AH was a familiar face for me in many ways. He is in his 50s but a very strong, metronomic runner. I always remember him in the leading bunch in the previous year. He probably didn't know me from a bar of soap before today, although he might have recalled me from the Western Springs event. I'd followed him for half that race before burning him off in search of a faster companion. When he caught me, I parked myself a metre to the rear of him and bided my time. Eventually I took a few turns leading him until about the 15km mark where I made my move. I chose to go full-tilt down the one sharp slope on the loop course and bolted away from him and shot past another runner. My next target was "The Last of The Night Ninjas". The Night Ninjas seemed to be a training team. Almost all of them were in the top 20! Fortunately, there was one just a little bit slower than the others who had always been on the horizon in their orange kit. The orange was a key point because on the second lap there was a lot of other running traffic with the track being shared with the half marathon walkers and 10km runners. It could have been difficult to pick who was actually running in my event, but with The Last of the Night Ninjas ahead I had someone of relatively equal pace to reel in. It took about 3km before at about 18km we and one other formed a bunch for about a kilometre. That was when I attacked the last hill and left them behind. Once over the hill and just over a kilometre to go, I felt I still had plenty left in the tank and went into overdrive, passing more or less at will to the finish line and recording 1:31:10. It was a personal best by 5 minutes to my previous best official time.

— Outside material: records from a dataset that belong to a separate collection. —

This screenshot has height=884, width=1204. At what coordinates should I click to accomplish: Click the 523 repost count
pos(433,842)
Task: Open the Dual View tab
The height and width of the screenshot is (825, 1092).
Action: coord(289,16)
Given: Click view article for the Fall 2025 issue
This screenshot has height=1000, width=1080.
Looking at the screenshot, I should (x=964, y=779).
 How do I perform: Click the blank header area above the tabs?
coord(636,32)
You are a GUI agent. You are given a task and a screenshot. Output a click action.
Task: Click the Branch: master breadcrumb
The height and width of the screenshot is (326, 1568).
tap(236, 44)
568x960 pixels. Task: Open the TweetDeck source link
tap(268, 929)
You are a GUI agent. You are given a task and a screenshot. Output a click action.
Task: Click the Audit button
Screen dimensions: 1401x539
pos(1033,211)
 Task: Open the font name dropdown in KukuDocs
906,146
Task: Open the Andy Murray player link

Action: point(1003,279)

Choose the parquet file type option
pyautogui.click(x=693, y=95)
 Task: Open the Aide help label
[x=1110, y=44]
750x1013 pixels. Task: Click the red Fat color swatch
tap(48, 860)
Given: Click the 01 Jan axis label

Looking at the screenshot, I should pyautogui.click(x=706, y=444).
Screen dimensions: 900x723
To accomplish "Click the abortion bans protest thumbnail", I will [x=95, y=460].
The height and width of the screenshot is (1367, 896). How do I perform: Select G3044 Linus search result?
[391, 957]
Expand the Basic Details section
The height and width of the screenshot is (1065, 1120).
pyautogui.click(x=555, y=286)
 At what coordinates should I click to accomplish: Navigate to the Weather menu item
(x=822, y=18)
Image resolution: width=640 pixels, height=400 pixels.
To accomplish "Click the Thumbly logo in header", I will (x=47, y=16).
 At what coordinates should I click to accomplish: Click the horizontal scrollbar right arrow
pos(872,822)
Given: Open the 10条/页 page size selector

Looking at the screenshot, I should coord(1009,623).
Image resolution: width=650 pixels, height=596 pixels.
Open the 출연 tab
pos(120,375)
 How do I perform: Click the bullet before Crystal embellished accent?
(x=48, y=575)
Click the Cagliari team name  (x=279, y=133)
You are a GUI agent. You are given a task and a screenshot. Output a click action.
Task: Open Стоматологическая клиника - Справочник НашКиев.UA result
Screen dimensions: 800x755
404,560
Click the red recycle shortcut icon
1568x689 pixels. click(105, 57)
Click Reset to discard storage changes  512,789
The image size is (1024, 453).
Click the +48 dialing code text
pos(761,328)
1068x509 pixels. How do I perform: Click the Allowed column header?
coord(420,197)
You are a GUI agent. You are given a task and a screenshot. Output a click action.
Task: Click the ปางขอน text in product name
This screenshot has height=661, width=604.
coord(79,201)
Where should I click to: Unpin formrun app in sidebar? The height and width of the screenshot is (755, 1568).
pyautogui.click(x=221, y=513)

The only blemish was possibly from my over-eagerness the day before. There was an Asics training event with a group run. I'd initially planned to run easy and put in some bursts of race pace. Usually I wouldn't run more than 5km the day before but with the group I decided to do 10km, mainly because my mileage for this week was going to be below 100km and I wanted to make up for the lack. Then I went with the faster group. I felt like I was running well but when I got home I noticed some tenderness in my shin. I treated it as well as I could but could still feel it in the morning before my run. In the initial kilometres I could feel it too. It didn't stop me running as I had wished. In fact it was the same problem I felt back in April/May this year. The same problem that I had in the Rotorua event. I'd ignored it then and I ignored it today. After that run I was a cripple. After this run I felt like a cripple. This evening the swelling and pain seem to have subsided somewhat and I hope that again it's just a temporary thing that won't hinder our trip to Fiji and any training I want to do there.

With it shattering the 1:35 wall, I look forward to the Mizuno Half Marathon Series, which begins in September. The next wall is the 1:30 threshold. With my current fitness on a flat-track, I would expect myself to be able to do it, and there are some flat tracks in the series. Couple that with further increases in speed and aerobic base, I look forward to it.

Three weeks to go to North Shore. Some lacklustre long runs had shaken my confidence; while some big events show I'm still pretty fit and able to take what the courses throw at me. I think this Moment of Truth is truest.